Programming Example: Adding Elements to the Results Display

Beginnings of a section describing User interface programming.

Following is an edited version of a support email describing how to make additional elements from a finding aid appear in the results display. As such it may give you the flavor of the programming techniques needed to modify the behavior of the middleware at a fairly low level. Reading through this example deliberately should guide you through all the steps needed for this, which is just a specific instance of the general way a search set and a result set get things added to them, how the result set gets that new thing filtered and added to the output XML and finally how the XSL is used to get that XML out to HTML.

When one clicks on one of the links in the left-hand "outline" on a "standard view", the middleware does an XPat search for the container, or other region (seen as the focusrgn parameter on the URL) that contains a particular byte offset (the link having been created by the middleware when it created the "standard view".
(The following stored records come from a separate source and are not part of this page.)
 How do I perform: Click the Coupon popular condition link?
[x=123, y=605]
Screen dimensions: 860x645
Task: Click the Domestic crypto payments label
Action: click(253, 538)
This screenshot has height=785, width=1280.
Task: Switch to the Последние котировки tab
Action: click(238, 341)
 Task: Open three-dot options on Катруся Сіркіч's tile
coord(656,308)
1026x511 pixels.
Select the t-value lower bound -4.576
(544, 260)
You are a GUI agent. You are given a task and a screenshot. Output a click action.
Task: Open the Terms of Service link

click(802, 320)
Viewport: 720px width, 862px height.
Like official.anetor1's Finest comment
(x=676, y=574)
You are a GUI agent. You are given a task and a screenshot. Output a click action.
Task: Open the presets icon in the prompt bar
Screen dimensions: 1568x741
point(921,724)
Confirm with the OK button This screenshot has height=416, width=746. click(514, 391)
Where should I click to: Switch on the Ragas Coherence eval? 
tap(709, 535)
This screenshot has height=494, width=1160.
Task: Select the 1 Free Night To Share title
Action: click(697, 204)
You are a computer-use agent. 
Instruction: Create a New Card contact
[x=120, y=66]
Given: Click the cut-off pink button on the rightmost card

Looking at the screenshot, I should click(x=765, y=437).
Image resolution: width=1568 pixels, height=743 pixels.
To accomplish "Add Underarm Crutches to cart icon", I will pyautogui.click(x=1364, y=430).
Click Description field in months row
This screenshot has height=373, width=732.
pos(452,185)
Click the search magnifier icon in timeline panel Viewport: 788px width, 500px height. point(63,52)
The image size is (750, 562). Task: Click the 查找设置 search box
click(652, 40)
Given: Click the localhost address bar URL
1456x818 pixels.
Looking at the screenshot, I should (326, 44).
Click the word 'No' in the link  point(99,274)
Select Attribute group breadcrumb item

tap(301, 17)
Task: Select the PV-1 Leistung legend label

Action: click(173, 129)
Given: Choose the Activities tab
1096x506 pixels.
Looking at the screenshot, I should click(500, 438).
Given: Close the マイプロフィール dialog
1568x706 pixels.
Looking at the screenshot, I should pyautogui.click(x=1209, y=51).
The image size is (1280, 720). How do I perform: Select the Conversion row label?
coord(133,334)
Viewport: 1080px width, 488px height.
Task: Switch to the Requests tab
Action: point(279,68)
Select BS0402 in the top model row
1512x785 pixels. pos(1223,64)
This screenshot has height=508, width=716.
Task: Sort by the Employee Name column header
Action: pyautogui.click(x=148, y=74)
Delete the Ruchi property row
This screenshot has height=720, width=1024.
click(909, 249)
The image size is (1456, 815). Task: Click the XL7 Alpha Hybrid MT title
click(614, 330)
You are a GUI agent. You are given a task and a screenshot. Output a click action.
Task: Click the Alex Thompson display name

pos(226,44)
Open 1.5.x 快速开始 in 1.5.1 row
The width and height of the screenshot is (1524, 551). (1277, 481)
If you add a debug=xml to that URL, you should see something like:

<FullTextResults>
  <Results>
    <DocContent>
      <RegionContent>
         <controlaccess>
....
       </controlaccess>
....

Look at DLXSROOT/web/f/findaid/text.xml, which is the file used by the "standard" view. (Note that you can always see what files are in play by adding a debug=tpl to the URL.) In this file you should see the following snippet of XML:

  <FullTextResults>
    <DocEncodingType><?DOC_ENCODING_TYPE_XML?></DocEncodingType>
    <Results><?RESULTS_XML?></Results>
  </FullTextResults>

It is the RESULTS_XML PI that is filled in with everything from DocContent onward. In this case, searches have been done by the middleware, at some point the EAD controlaccess region was searched for by the middleware and returned by XPat.

In text.xsl, which is used to transform the text.xml data, you will find:
          <xsl:when test="$FocusRegion = 'controlaccess'">
            <xsl:apply-templates select="controlaccess"/>
          </xsl:when>
The template for controlaccess is in text.components.xsl. To add this to the "Search terms in context" view, we have to make sure that reslist.xml, which is what is used for that view (again debug=tpl will show that), has to have a PI that triggers a handler that eventually requests XPat to do a search for the controlaccess within the finding aid in question.

There is a RESULTS_XML PI in reslist.xml. So, what we have to do is make sure that, for a "search terms in context" view, (i.e., CGI params: view=reslist;subview=detail), the RESULTS_PI triggers not only the header and the hits "kwics" (aka keywords in context) and all the containers and other top level elements that include those kwics, but also the controlaccess element.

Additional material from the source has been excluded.